In a nutshell
This study examined whether weight loss through diet or exercise affected production of antimüllerian hormone and menstrual function in overweight polycystic ovarian syndrome patients.
Polycystic ovarian syndrome can present with a variety of symptoms, including multiple cysts on the ovaries (immature eggs, or follicles), abnormal hormone levels (such as high testosterone), infrequent or absent ovulation and menstruation, obesity, and insulin resistance. Women with polycystic ovarian syndrome often struggle with infertility, and are at higher risk of type 2 diabetes mellitus and cardiovascular disease. Therefore, weight loss is an important part of treatment.
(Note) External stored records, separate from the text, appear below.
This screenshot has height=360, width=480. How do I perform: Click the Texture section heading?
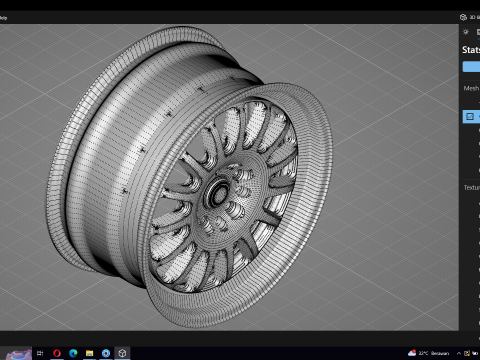(x=472, y=188)
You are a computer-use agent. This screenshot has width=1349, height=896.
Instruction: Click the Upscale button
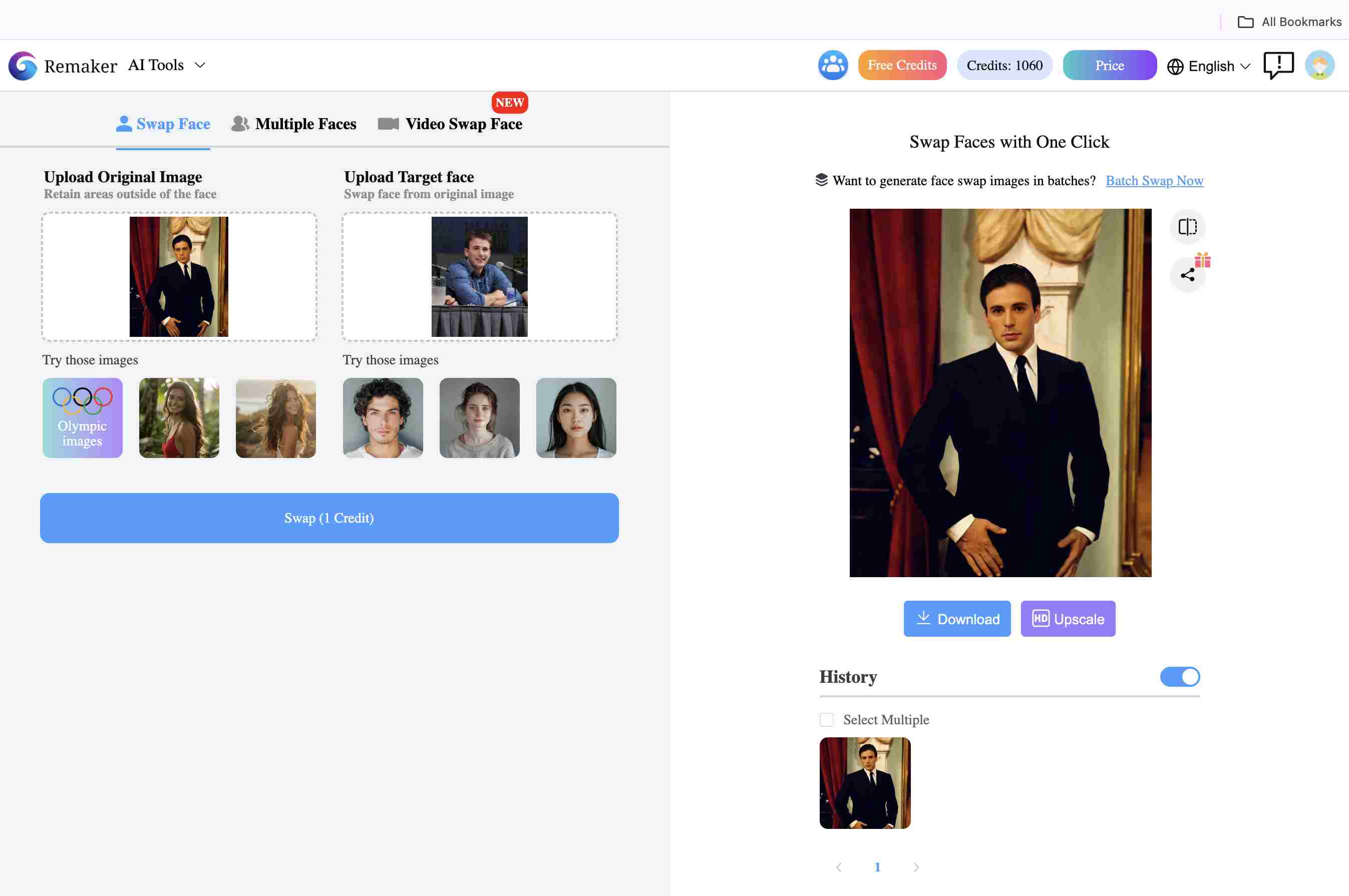pos(1068,618)
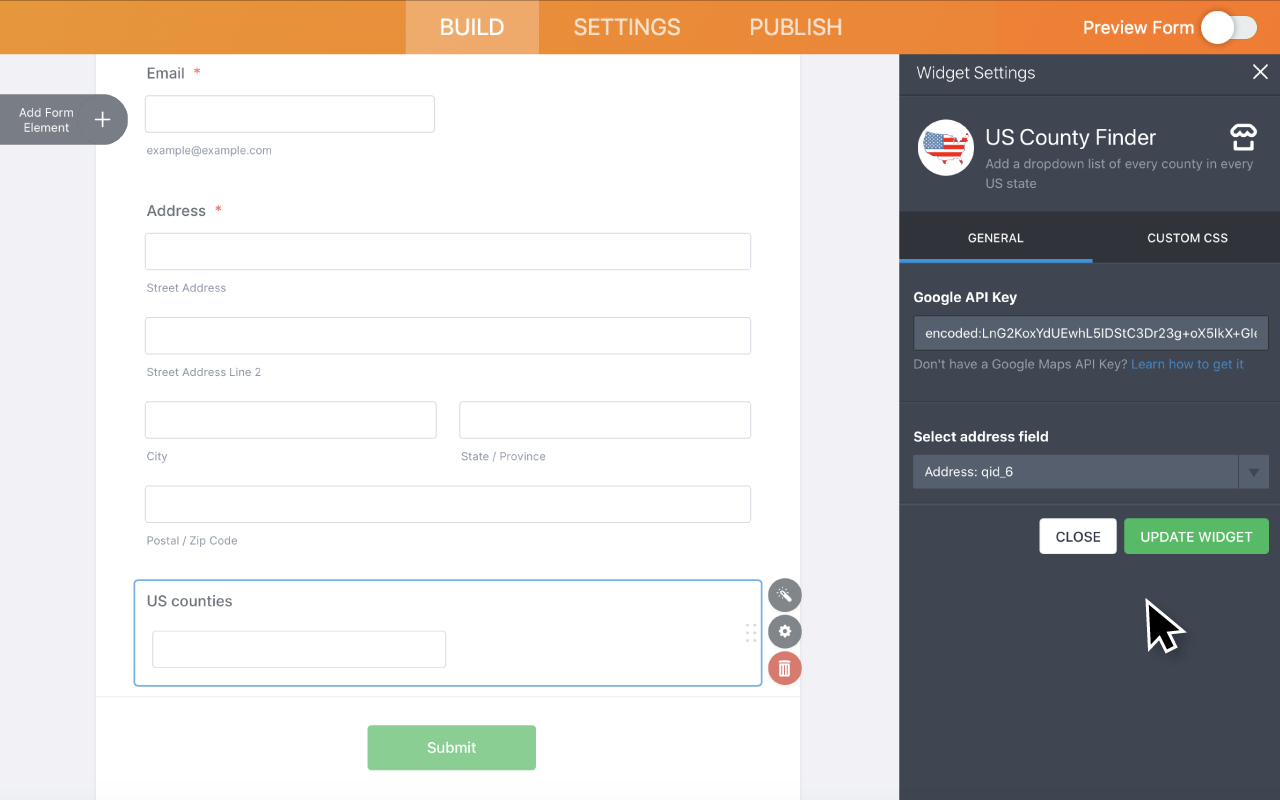Select the General tab
The width and height of the screenshot is (1280, 800).
[x=995, y=238]

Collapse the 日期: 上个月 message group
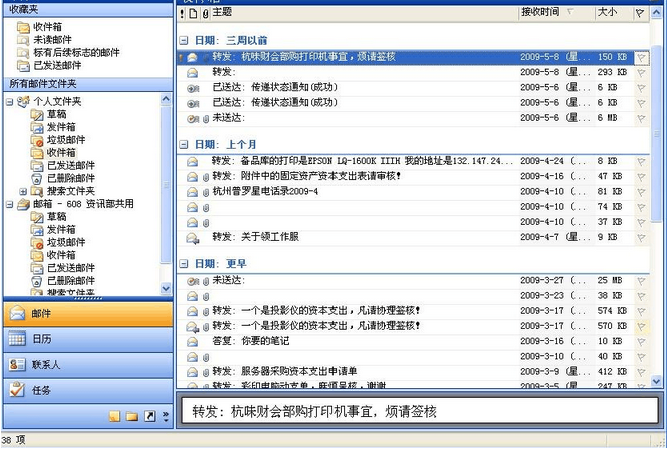[185, 144]
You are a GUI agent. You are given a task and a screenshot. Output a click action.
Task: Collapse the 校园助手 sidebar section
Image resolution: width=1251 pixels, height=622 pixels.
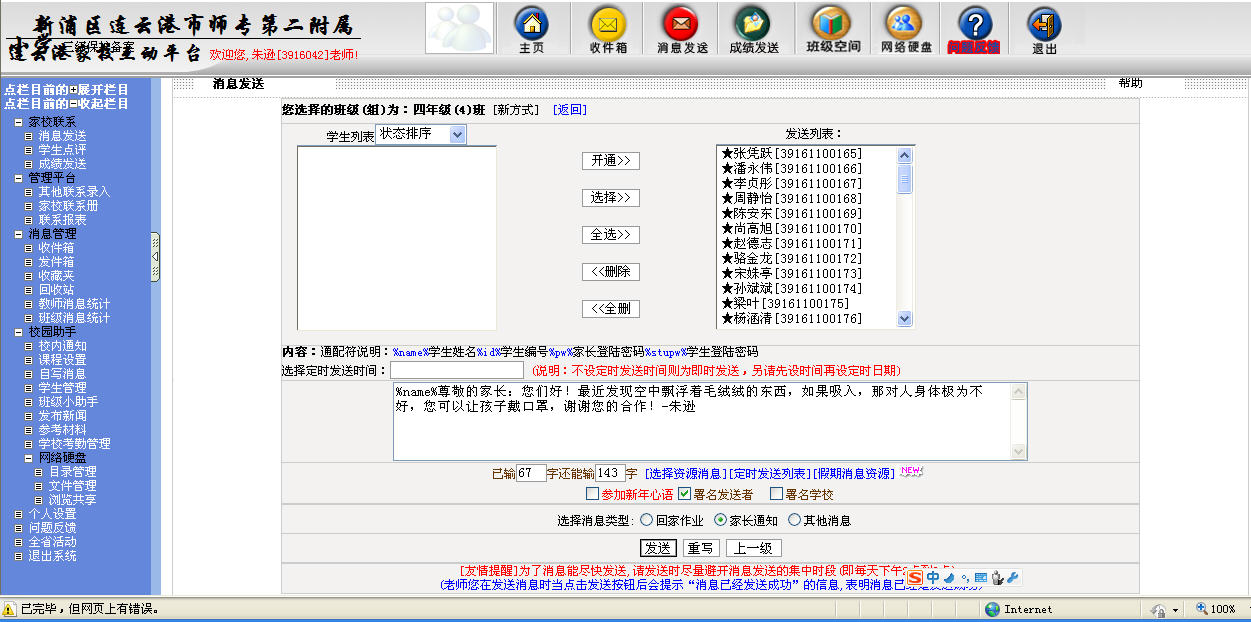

Antimüllerian hormone is produced by developing follicles in the ovaries, and is often elevated in women with polycystic ovarian syndrome. It is thought that antimüllerian hormone levels correlate with the level of ovarian dysfunction. It is unclear, however, whether weight loss affects antimüllerian hormone levels or whether decreasing antimüllerian hormone leads to a decrease in symptom severity. The current study examined the effects of weight loss through diet and exercise programs on antimüllerian hormone levels and symptoms in polycystic ovarian syndrome patients.
Methods & findings
In this study, 43 patients were randomly assigned to one of three lifestyle interventions: diet changes, exercise programs, or a combination of the two. The programs were followed for four months, and women were further followed for up to a year. At the start of the study, after the four months of lifestyle interventions, and at 1 year women were given a general health check (weight, blood pressure, and body mass index measurements), and hormone levels, including antimüllerian hormone and testosterone, were measured.
Only the women in the diet group saw significant decreases in antimüllerian hormone levels, from 74 pmol/L at the start of the study to 55 pmol/L after the intervention. The exercise only and combination groups did not see significant decreases in antimüllerian hormone.
Antimüllerian hormone levels were found to correlate with menstrual dysfunction: antimüllerian hormone levels prior to treatment were higher in women who did not menstruate than in women who had infrequent menstruation, and were lowest in women with normal menstrual patterns. Decreased antimüllerian hormone led to significant improvement in menstrual dysfunction.
A decrease in antimüllerian hormone also correlated with a decrease in other hormone levels, particularly testosterone. A decrease in body mass index, however, was not associated with decreased antimüllerian hormone levels.
The bottom line
The current study concluded that antimüllerian hormone is associated with both testosterone levels and menstrual dysfunction, and can be reduced through improved diet.
The fine print
There were limited numbers of patients in each treatment groups.